Records excerpted from a collection
+++

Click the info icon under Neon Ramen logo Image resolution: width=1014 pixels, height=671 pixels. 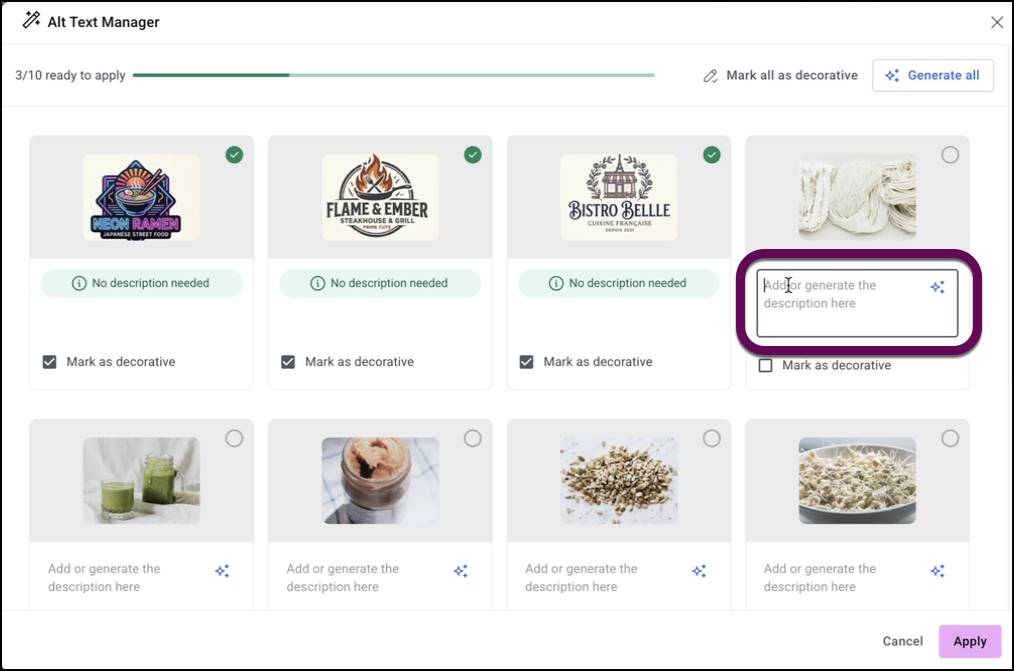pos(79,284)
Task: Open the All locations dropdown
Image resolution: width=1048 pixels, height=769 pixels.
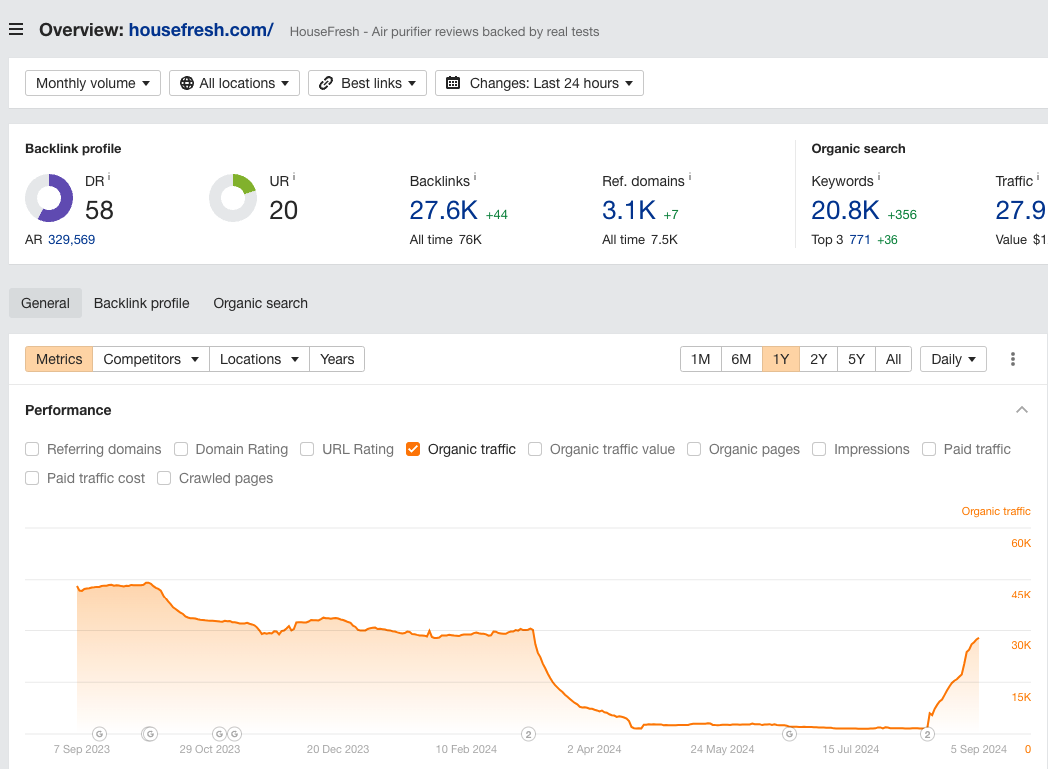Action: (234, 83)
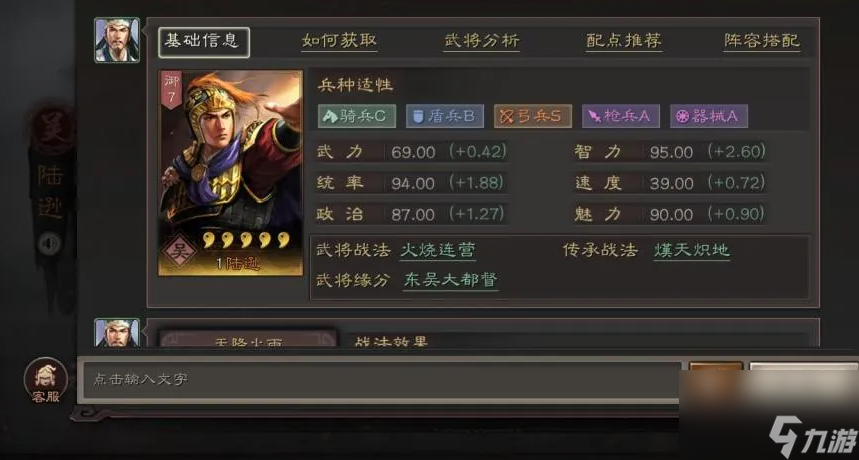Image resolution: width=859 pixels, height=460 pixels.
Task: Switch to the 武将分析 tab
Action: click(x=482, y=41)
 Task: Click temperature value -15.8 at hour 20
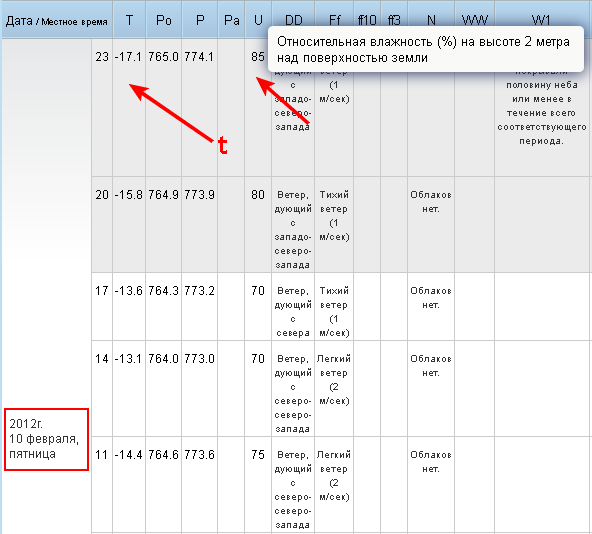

+++

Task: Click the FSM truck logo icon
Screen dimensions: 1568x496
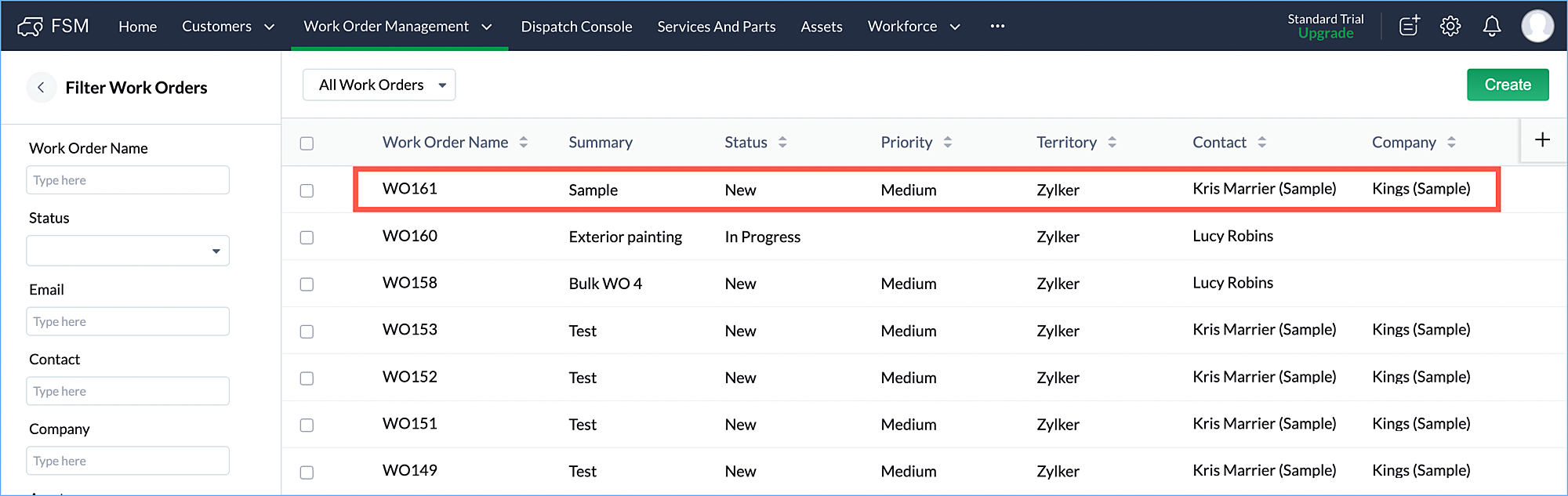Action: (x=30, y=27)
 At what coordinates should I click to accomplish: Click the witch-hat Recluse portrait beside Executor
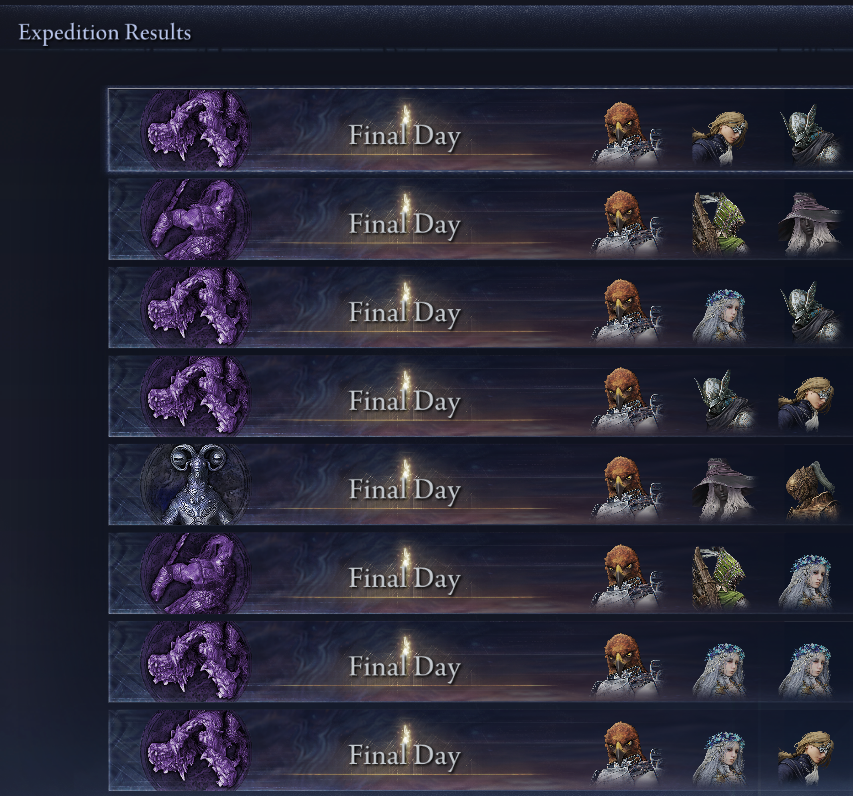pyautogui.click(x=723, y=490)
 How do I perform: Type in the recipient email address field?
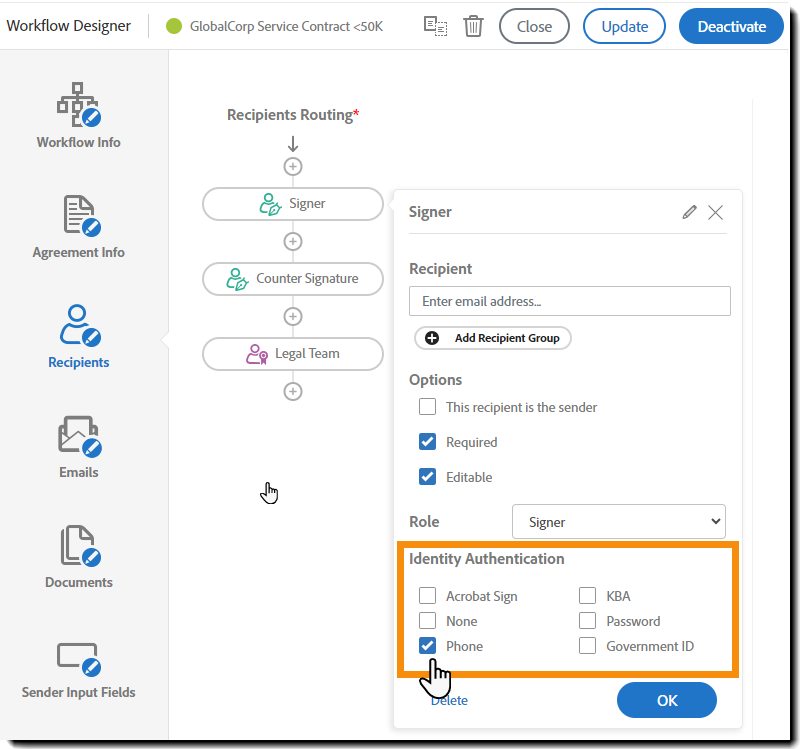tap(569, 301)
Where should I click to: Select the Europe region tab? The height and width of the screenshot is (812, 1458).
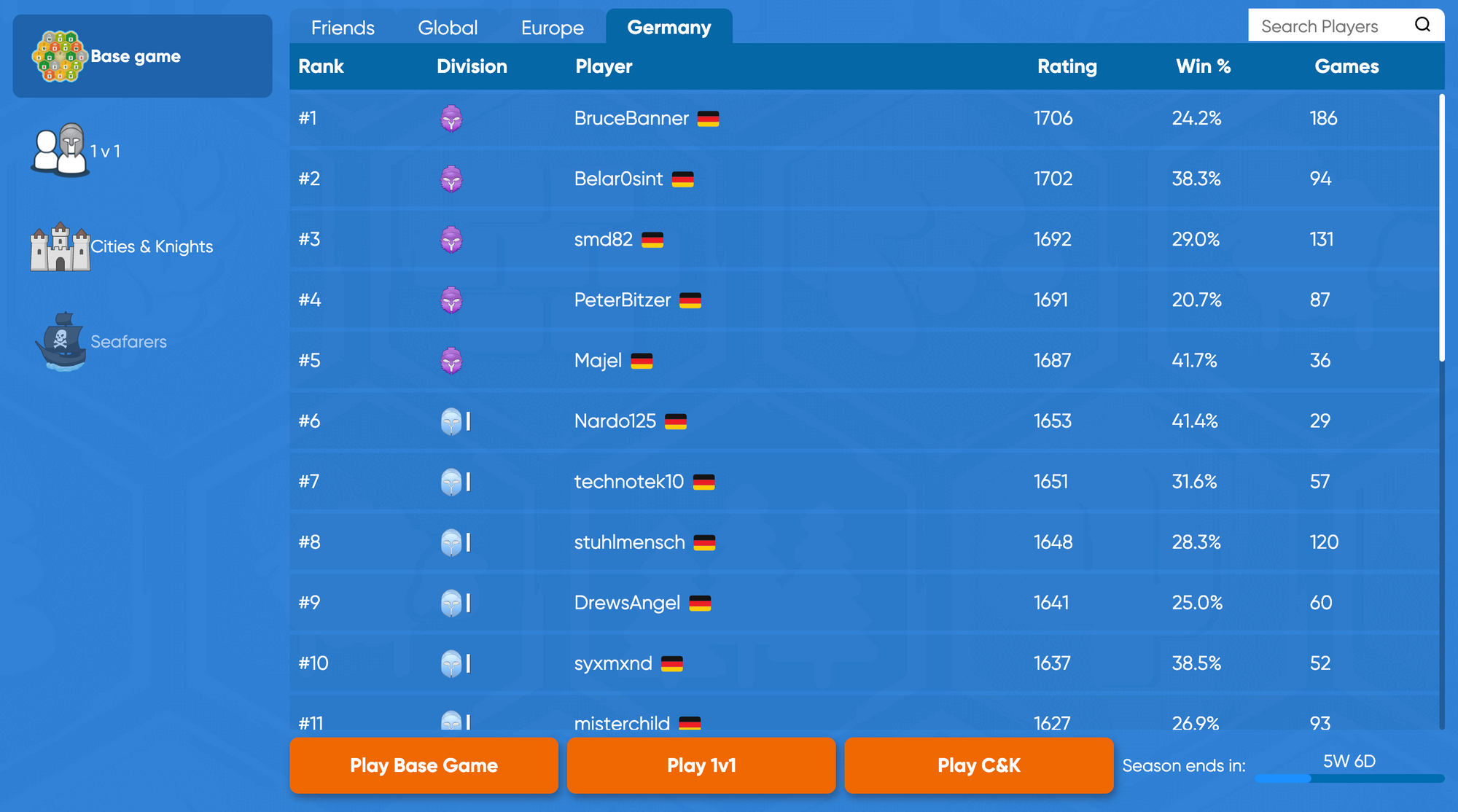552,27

+++

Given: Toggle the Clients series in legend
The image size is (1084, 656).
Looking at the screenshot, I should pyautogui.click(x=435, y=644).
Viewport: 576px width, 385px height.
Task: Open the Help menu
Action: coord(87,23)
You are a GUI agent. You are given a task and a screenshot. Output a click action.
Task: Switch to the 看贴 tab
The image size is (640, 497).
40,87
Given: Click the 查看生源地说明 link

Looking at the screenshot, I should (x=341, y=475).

+++

## Task directions
Going by the data above, give back only the lines from the one containing "Image resolution: width=1048" through the one containing "Task: Click temperature", exactly as they stand, both ends included and no images.

## Exercise answer
Image resolution: width=1048 pixels, height=769 pixels.
Action: (234, 83)
Image resolution: width=859 pixels, height=460 pixels.
Task: Switch to the 武将分析 tab
Action: click(x=482, y=41)
 Task: Click temperature value -15.8 at hour 20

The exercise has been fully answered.